TASK BRIEF —
Give back exactly the lines from the one that includes "Architecture (319, 719)" to the last line below, both included, and no further lines.

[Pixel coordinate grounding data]
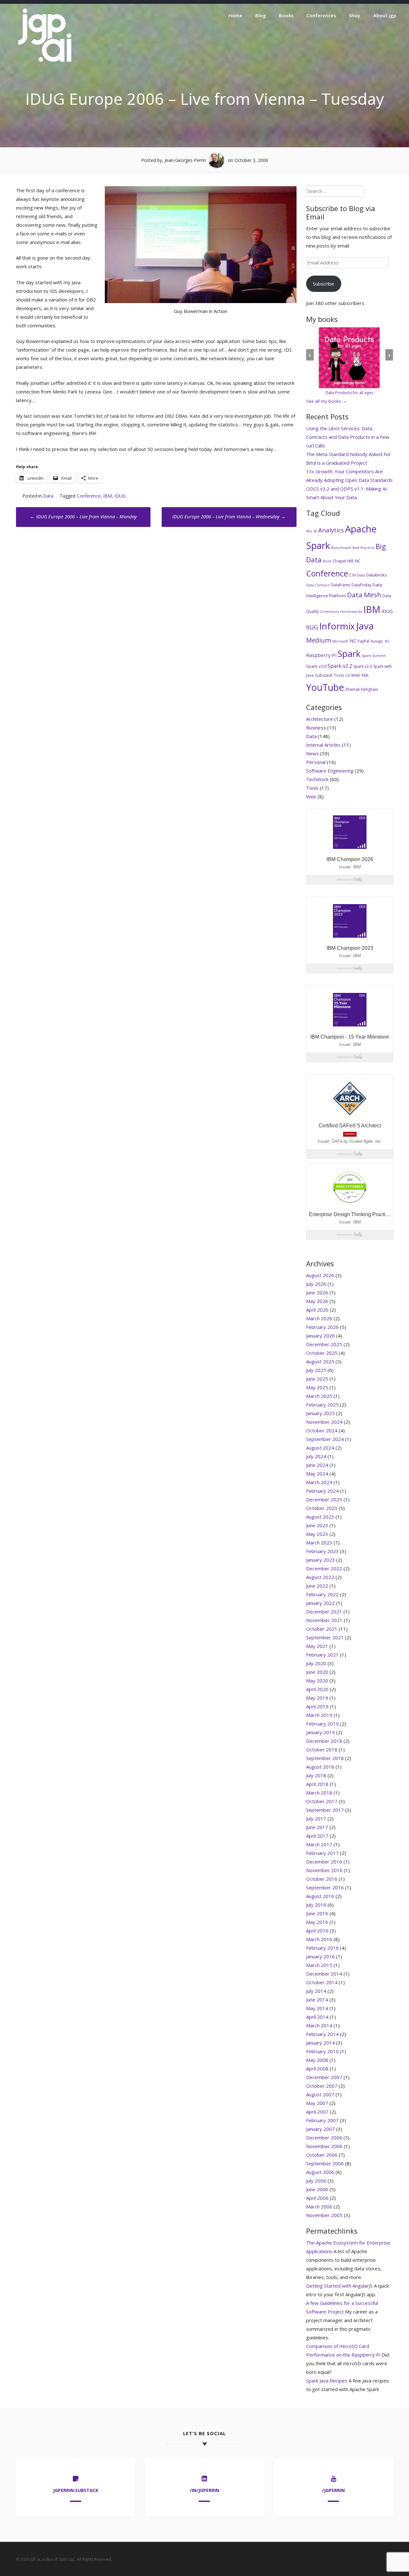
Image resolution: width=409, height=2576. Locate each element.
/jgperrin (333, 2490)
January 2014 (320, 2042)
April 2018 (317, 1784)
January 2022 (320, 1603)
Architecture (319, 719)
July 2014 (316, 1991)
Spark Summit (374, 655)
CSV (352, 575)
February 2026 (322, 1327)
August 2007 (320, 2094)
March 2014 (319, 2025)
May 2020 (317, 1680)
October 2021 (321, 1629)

EXERCISE RESPONSE —
Architecture (319, 719)
July 2014 (316, 1991)
Spark Summit (374, 655)
CSV (352, 575)
February 2026 (322, 1327)
August 2007 (320, 2094)
March 2014 (319, 2025)
May 2020 (317, 1680)
October 2021 (321, 1629)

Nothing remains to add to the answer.